Directions for this task:
Count the lines of the material below that contain the string "icon", treating uppercase and lowercase as different, and reply with the number alone.

>> START Data lines

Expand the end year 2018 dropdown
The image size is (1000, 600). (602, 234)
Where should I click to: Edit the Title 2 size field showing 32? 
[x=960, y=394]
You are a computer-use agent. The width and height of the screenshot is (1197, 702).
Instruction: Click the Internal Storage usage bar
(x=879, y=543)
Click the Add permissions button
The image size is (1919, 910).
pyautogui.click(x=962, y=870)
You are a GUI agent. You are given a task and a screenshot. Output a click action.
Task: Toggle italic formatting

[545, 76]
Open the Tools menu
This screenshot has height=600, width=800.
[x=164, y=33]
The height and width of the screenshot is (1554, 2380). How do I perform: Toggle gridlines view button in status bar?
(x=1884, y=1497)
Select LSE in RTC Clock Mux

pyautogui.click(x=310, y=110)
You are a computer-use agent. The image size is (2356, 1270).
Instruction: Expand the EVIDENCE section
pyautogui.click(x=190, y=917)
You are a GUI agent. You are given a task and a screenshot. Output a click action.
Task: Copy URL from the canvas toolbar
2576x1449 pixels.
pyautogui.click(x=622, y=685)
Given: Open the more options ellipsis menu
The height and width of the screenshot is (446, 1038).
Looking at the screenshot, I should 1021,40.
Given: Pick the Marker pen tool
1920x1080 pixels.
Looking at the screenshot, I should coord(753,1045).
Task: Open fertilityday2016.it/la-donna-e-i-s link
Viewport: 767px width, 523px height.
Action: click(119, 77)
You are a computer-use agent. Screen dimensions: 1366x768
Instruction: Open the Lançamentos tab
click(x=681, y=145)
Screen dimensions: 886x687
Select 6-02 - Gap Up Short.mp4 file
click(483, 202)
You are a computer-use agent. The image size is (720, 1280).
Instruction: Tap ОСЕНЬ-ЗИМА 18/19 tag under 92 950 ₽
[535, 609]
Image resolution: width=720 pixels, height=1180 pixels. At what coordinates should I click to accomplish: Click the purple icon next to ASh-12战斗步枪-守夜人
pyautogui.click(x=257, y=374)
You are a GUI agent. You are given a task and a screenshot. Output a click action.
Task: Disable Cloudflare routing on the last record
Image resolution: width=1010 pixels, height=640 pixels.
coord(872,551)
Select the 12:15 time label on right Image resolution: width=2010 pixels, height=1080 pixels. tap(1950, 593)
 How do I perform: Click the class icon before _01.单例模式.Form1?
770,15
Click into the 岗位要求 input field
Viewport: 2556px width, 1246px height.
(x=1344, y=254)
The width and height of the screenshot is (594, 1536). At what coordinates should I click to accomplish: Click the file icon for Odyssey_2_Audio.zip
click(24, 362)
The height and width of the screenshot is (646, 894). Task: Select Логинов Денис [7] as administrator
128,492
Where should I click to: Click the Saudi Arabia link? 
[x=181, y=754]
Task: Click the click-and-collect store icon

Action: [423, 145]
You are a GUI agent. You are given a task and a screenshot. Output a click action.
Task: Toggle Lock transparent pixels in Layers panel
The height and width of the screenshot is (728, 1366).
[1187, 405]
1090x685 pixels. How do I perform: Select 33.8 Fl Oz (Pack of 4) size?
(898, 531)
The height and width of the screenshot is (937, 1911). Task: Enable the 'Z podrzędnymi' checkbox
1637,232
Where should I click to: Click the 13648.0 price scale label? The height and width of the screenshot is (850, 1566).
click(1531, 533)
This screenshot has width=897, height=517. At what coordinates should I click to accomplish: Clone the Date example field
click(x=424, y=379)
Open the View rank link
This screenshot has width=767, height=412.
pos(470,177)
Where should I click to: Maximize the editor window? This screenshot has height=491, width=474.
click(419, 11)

>> END Data lines

Correct answer:
4